Kapitel 7
Der Oberst wurde sehr ernst. Sein Gesicht schien länger zu wachsen, als er
gezogen sein Spitzbart.
"Er ertrug ihn, dem geantwortet wurde, Recht, wo Sie sind, Herrn", Kapitän Lige
bewegt, "und er schlug vor, daß ich seinen Einfluß kaufen sollte."
"Was machten Sie?"
Oberst Carvel lachte leise über die Erinnerung
"Schalen" sagte er, "ich schob ihn nur in die Straßen, gab ihm ein kleines
Anfang, und setzte an sein Ohr eine Kugel, den Abfall nur wissen zu lassen das
Klang davon. Dann ging Russell hinunter und half mir aus der Klemme."

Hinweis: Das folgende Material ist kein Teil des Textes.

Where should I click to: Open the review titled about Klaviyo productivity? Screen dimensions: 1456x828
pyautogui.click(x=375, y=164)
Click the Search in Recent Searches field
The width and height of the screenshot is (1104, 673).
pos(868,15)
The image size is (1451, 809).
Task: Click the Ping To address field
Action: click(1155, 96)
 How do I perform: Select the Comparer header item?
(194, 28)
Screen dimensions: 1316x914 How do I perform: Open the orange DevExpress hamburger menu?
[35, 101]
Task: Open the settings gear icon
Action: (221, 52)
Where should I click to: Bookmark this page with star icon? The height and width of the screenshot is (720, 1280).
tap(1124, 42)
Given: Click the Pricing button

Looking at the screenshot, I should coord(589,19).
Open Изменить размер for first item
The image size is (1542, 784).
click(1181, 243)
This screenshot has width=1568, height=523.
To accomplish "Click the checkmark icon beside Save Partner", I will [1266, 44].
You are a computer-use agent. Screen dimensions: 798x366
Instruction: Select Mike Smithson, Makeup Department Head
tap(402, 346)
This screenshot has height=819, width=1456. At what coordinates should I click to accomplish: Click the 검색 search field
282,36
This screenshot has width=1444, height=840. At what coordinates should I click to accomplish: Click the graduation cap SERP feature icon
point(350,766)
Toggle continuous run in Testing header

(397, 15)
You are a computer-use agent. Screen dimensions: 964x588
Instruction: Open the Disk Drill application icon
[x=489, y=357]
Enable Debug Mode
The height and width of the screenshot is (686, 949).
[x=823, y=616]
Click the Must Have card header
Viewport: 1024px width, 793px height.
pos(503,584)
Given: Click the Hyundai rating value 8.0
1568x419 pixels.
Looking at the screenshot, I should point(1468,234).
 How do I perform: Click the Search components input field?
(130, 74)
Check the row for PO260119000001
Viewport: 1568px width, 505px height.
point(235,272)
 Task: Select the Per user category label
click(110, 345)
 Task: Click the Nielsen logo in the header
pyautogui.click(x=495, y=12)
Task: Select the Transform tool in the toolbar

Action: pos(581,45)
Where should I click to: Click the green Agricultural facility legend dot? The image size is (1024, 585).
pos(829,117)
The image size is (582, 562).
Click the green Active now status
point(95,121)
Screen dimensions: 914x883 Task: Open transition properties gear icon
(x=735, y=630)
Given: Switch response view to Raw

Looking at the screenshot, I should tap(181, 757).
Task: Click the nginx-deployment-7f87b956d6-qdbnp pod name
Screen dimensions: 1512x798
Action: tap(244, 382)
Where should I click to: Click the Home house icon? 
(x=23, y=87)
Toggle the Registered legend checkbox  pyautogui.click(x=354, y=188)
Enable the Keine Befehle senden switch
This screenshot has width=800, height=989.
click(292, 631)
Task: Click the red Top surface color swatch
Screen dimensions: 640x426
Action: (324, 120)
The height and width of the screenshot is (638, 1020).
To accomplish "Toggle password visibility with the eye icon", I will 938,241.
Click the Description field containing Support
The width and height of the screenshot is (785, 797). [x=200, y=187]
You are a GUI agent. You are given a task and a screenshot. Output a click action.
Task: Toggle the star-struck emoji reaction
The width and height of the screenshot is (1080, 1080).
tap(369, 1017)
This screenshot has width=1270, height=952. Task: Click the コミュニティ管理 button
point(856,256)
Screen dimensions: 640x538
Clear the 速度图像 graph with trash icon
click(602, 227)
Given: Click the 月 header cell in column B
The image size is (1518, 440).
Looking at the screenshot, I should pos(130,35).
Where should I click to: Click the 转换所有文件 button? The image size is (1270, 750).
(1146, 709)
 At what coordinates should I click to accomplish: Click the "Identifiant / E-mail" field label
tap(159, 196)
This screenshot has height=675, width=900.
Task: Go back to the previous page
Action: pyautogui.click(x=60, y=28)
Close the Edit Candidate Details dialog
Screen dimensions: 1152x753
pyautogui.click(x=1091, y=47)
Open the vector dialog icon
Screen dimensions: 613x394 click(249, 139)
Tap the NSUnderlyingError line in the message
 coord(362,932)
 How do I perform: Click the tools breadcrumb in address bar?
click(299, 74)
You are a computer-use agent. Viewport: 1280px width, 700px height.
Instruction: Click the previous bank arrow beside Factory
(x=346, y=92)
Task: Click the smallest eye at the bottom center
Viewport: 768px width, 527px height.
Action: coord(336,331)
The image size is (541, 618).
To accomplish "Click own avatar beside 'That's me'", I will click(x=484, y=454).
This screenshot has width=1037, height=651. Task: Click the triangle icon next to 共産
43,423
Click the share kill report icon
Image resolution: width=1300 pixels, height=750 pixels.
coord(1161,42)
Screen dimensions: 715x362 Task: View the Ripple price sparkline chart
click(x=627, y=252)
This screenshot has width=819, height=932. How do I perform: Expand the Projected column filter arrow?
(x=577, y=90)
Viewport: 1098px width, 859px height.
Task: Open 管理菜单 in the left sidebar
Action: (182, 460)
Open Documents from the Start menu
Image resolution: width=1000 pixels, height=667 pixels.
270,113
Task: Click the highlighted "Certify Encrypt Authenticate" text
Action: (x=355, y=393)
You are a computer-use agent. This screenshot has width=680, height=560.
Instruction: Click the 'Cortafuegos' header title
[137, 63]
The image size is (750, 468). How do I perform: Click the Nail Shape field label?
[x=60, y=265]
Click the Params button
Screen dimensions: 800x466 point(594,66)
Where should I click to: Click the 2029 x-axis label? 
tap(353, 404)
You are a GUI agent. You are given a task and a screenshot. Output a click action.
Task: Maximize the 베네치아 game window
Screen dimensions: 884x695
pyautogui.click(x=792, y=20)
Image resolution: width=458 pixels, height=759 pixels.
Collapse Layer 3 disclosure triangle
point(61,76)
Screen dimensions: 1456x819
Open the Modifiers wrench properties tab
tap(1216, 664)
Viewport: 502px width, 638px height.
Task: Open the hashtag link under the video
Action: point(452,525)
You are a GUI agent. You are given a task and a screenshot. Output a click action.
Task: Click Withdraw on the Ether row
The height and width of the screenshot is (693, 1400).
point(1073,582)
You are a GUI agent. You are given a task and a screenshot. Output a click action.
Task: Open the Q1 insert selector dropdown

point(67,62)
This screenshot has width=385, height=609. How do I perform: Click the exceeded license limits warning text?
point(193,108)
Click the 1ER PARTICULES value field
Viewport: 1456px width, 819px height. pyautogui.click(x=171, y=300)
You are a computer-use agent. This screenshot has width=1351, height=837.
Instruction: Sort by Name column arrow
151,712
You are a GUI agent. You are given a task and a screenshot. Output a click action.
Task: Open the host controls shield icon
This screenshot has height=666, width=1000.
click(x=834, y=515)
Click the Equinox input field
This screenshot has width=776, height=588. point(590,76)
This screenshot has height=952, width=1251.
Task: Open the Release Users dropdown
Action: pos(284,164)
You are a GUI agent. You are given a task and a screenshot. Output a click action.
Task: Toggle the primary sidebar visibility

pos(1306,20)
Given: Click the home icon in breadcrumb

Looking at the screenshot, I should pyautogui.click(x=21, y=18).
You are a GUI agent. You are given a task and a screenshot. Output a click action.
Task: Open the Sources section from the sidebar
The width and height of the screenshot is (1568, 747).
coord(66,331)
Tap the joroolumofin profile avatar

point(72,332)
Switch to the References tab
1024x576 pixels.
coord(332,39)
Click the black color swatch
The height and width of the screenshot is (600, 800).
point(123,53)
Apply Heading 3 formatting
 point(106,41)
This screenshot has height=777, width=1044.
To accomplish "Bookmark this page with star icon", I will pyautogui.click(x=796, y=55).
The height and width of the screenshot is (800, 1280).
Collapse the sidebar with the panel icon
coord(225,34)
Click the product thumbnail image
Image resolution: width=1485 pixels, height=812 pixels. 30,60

Der Kapitän schwankte mit Gelächter. Aber die Augen von Herrn Eliphalet-Trichter waren
geklebt zum sanft-manierierten Mann, der die Geschichte erzählte, und sein Haar stieg
unter seinem Hut.
"Neben dem Weg, Lige, wie ist dieser Junge, Tato? Irgendwie, nachdem ich Sie ihn haben gelassen hatte,
auf dem 'Louisiana' dachte ich, daß ich ihm gelassen einen Fehler gemacht hatte, laufen Sie das
Fluß. Ostern ängstlich wird er die kleine Religion verlieren, die sie ihm beibrachte."
Es war die Drehung des Kapitäns ernst zu sein.
"Ich teile Ihnen das womit, Colonel", sagte er; "wir müssen Hände natürlich haben.
Aber irgendwie wünsche ich, daß dieses Unternehmen der Sklaverei nie begonnen worden war!"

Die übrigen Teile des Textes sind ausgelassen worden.